For a version with the accents shown in full, please see the UTF-8 or HTML versions of this book.]

A MANUAL OF PRONUNCIATION

FOR PRACTICAL USE IN SCHOOLS AND FAMILIES

Containing a Careful Selection of Words in the English Language Most Commonly Mispronounced, together with their Pronunciation as Given by the Best Authorities in England and America

BY

OTIS ASHMORE

Superintendent of Schools, Savannah, Ga.

BOSTON, U.S.A. GINN & COMPANY, PUBLISHERS The Athenaeum Press

Copyright, 1904 By OTIS ASHMORE

ALL RIGHTS RESERVED 94.10

PREFACE

Nothing so quickly or so certainly reveals the character of our culture and early associations as our speech. The persistence of habits formed in youth, especially bad habits of pronunciation, is well known, and the correction of such faults in adult life is a matter of considerable care and effort.

This manual has been prepared for practical use in the school-room and for the use of families and individuals who value a correct pronunciation of the English language.

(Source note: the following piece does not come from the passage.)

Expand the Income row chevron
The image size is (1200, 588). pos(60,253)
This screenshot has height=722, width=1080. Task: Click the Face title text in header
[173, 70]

Several important features of this manual have justified its preparation. First, the number of words presented has been limited to those most frequently mispronounced, thus reducing the book to a practical working field at small cost. Many of the words in most books on orthoepy are very rarely mispronounced, and they serve only to cumber the work. Those who desire an exhaustive reference book should consult the dictionaries. Second, the plan of exhibiting the weight of authorities where authorities differ is of great practical value. In these cases the typography and the arrangement are such as to prevent confusion. It is certainly desirable to know the weight of authority that prefers one of two or more authorized pronunciations. A glance at the page will show at once what company we keep. Third, the drill columns of unmarked words in the back of the book will be appreciated by every teacher. The attempt to teach orthoepy without much drill and practice is of little use. It is not enough to tell pupils how words are pronounced; they must be drilled by abundant practice in order to fix the correct pronunciation in the memory. Under the head of "How to Use the Book" this use of the drill columns is fully illustrated. Fourth, in case of those words about whose pronunciation there is no difference of opinion among the authorities the fact is indicated by a star opposite these words. It is a source of much satisfaction to know that many words, as _albumen_, _address_, _coadjutor_, _divan_, _horizon_, _harass_, _idea_, _incisive_, _inquiry_, _leisure_, _opponent_, etc., have only one authorized pronunciation, and that all other pronunciations are without any authority whatever.